### YOUR INSTRUCTIONS
Copy the entries below verbatim, from the line with "The image size is (1168, 657)." up to and including the line with "pyautogui.click(x=396, y=4)".

# Start of TASK INPUT

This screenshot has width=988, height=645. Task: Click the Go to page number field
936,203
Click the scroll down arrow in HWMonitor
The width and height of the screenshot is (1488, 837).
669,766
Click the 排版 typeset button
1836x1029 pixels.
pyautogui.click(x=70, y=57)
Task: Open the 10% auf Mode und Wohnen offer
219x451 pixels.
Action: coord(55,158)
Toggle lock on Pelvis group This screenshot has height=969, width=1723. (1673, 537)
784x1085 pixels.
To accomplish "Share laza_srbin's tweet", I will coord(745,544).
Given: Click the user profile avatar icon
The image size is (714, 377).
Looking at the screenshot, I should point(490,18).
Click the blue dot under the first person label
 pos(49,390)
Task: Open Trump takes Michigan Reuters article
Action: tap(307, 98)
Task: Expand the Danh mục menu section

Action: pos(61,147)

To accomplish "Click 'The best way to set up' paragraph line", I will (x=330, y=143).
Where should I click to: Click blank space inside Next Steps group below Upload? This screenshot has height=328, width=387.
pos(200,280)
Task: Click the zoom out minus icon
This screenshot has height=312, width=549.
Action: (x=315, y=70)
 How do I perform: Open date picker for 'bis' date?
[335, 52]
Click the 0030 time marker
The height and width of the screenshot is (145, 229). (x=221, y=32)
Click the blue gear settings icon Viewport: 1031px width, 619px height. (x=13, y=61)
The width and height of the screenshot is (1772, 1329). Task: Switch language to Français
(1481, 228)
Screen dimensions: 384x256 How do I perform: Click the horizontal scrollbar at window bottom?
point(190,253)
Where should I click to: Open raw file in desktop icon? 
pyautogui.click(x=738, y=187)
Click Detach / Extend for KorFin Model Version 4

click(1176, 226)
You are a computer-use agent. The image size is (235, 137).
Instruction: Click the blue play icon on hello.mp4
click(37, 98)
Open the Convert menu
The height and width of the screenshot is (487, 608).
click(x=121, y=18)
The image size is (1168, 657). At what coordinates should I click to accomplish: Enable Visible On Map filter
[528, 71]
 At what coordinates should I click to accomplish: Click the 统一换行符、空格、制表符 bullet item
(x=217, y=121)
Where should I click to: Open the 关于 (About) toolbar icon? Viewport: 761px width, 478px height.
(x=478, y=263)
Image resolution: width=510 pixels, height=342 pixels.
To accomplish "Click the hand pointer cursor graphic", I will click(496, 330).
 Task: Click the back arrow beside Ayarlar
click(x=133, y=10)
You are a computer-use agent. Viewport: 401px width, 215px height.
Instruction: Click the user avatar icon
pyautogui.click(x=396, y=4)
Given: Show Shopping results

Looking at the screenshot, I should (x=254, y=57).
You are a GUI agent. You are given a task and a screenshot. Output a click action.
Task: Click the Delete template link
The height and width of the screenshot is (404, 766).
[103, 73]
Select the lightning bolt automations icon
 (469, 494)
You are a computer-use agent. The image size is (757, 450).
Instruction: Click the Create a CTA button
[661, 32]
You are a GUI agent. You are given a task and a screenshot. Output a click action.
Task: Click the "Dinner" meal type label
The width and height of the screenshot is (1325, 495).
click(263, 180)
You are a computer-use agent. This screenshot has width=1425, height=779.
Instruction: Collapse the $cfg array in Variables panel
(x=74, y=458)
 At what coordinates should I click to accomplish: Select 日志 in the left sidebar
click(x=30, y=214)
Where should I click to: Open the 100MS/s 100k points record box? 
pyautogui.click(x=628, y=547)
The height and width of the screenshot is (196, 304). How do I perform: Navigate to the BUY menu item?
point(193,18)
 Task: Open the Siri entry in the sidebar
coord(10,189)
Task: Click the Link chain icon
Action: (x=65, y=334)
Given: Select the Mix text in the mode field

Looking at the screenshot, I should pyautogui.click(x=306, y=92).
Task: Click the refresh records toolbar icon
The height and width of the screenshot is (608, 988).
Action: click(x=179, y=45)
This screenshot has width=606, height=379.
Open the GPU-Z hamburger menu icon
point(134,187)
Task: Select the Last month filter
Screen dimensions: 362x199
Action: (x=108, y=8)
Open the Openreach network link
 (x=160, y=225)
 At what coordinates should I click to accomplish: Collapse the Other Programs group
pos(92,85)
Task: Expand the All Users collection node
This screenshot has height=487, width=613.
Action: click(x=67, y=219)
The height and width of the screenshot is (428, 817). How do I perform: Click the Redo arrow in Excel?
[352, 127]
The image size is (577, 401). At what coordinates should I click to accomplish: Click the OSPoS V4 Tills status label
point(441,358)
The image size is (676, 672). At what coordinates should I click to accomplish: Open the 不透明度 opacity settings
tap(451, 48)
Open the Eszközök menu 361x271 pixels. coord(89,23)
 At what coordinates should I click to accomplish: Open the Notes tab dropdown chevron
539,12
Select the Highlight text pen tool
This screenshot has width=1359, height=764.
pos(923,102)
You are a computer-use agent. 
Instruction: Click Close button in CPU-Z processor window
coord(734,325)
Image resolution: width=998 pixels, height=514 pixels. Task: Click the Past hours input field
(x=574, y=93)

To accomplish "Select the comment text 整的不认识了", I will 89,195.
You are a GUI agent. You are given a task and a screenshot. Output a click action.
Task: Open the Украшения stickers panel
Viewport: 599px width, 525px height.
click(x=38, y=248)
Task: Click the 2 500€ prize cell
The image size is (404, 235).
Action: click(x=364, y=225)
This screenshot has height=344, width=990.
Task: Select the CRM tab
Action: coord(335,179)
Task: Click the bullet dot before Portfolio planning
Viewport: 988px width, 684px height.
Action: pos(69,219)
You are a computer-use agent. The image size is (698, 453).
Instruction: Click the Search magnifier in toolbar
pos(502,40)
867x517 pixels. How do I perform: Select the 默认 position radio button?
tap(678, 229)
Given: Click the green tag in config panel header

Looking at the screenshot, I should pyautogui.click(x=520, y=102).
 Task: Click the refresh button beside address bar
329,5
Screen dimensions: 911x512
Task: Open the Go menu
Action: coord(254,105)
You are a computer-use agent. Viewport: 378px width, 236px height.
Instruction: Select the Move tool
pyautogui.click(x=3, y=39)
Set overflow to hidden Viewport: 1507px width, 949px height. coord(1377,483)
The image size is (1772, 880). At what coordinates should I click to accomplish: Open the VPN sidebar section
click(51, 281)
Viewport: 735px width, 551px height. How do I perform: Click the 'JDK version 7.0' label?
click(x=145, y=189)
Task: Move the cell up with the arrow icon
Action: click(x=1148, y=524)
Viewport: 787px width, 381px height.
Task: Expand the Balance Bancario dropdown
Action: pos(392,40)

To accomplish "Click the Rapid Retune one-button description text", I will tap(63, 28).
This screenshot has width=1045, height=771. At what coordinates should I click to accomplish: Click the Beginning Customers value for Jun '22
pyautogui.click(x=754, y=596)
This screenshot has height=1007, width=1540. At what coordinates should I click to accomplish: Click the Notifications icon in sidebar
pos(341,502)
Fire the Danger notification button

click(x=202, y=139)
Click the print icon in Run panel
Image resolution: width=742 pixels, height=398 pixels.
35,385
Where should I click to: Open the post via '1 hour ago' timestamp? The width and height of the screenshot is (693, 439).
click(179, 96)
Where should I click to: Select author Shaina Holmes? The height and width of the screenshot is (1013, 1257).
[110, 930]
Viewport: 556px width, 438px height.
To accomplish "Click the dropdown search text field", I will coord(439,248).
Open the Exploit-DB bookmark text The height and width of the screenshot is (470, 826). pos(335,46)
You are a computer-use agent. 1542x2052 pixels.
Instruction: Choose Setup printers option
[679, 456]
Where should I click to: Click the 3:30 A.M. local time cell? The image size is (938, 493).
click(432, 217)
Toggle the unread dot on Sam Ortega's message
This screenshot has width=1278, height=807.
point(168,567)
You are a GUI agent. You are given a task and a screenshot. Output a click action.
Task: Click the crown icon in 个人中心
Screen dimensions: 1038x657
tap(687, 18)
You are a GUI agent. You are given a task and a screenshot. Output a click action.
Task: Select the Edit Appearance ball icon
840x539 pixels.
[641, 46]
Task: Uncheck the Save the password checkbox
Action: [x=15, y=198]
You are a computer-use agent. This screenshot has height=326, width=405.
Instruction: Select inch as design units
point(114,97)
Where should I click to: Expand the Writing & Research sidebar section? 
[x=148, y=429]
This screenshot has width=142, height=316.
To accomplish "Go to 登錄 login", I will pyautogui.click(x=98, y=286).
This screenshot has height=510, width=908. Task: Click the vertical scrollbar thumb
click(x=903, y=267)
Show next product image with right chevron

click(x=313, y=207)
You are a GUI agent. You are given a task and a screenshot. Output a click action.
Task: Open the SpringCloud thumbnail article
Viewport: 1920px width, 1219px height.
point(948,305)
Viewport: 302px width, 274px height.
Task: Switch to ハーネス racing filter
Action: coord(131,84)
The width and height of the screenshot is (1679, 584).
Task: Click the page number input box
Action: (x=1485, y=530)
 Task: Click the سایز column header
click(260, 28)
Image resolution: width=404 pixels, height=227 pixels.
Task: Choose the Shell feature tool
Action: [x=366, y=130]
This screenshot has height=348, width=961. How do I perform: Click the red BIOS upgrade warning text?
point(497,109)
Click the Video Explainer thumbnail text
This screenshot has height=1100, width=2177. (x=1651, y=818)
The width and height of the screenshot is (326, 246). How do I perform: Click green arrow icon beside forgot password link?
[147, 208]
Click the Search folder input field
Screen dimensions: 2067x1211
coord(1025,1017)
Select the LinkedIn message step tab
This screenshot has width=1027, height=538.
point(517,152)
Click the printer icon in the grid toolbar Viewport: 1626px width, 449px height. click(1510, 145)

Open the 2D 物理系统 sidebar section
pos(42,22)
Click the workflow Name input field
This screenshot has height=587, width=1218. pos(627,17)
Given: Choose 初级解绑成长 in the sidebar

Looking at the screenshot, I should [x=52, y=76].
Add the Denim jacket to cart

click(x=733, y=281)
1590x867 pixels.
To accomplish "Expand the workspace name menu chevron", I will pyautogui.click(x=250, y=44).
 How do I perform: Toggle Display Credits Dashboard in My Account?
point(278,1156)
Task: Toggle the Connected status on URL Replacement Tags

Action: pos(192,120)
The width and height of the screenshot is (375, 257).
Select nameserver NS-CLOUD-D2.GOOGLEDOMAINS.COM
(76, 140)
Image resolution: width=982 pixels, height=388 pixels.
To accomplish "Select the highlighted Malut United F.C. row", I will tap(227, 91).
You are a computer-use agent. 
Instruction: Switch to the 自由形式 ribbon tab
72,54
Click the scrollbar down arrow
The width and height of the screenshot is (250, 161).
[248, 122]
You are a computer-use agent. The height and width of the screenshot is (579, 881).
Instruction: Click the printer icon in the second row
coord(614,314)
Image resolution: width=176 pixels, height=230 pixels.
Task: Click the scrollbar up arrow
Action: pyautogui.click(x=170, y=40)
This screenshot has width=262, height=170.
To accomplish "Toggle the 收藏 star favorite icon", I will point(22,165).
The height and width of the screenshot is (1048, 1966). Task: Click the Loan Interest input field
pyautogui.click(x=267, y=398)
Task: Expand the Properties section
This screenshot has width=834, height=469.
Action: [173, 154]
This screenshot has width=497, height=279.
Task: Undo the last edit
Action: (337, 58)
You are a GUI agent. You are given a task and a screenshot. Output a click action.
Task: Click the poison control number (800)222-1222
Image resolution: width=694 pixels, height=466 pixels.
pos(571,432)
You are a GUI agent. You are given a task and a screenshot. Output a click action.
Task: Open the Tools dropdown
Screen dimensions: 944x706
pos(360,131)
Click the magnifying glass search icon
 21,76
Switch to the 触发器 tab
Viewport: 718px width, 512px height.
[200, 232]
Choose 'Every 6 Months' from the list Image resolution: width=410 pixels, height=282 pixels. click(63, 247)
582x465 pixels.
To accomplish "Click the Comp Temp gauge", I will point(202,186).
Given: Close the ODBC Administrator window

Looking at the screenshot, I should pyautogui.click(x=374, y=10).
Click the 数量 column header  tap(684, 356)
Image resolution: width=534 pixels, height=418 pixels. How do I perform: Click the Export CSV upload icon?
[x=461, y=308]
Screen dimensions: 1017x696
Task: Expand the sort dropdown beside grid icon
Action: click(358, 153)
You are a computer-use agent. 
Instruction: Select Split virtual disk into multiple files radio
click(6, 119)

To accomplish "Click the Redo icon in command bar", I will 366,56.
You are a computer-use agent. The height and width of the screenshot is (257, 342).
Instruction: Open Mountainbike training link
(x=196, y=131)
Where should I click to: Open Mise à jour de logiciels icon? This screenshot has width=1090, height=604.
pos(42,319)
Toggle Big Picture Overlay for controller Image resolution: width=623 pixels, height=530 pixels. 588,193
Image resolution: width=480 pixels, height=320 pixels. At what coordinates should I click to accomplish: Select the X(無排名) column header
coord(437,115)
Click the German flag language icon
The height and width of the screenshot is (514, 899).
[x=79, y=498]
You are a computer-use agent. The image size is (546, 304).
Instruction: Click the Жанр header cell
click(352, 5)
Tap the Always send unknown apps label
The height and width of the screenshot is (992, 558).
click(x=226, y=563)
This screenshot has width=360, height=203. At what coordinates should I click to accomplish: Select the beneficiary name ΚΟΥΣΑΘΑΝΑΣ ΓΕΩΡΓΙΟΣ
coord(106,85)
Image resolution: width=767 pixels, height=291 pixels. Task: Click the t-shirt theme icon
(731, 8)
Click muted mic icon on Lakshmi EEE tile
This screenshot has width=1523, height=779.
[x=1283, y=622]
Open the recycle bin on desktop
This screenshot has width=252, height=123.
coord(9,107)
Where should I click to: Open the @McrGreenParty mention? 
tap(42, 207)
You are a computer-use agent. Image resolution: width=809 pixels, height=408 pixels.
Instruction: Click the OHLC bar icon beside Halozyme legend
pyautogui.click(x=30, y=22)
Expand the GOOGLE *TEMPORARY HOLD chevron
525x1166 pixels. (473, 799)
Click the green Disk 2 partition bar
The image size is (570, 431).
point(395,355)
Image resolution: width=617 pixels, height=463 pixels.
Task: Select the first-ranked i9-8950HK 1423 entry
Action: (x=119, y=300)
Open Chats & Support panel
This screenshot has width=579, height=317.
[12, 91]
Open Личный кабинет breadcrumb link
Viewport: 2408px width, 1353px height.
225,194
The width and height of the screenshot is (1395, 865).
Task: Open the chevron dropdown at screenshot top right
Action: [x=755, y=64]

# End of TASK INPUT

### RESPONSE
The image size is (1168, 657). At what coordinates should I click to accomplish: Enable Visible On Map filter
[528, 71]
 At what coordinates should I click to accomplish: Click the 统一换行符、空格、制表符 bullet item
(x=217, y=121)
Where should I click to: Open the 关于 (About) toolbar icon? Viewport: 761px width, 478px height.
(x=478, y=263)
Image resolution: width=510 pixels, height=342 pixels.
To accomplish "Click the hand pointer cursor graphic", I will click(496, 330).
 Task: Click the back arrow beside Ayarlar
click(x=133, y=10)
You are a computer-use agent. Viewport: 401px width, 215px height.
Instruction: Click the user avatar icon
pyautogui.click(x=396, y=4)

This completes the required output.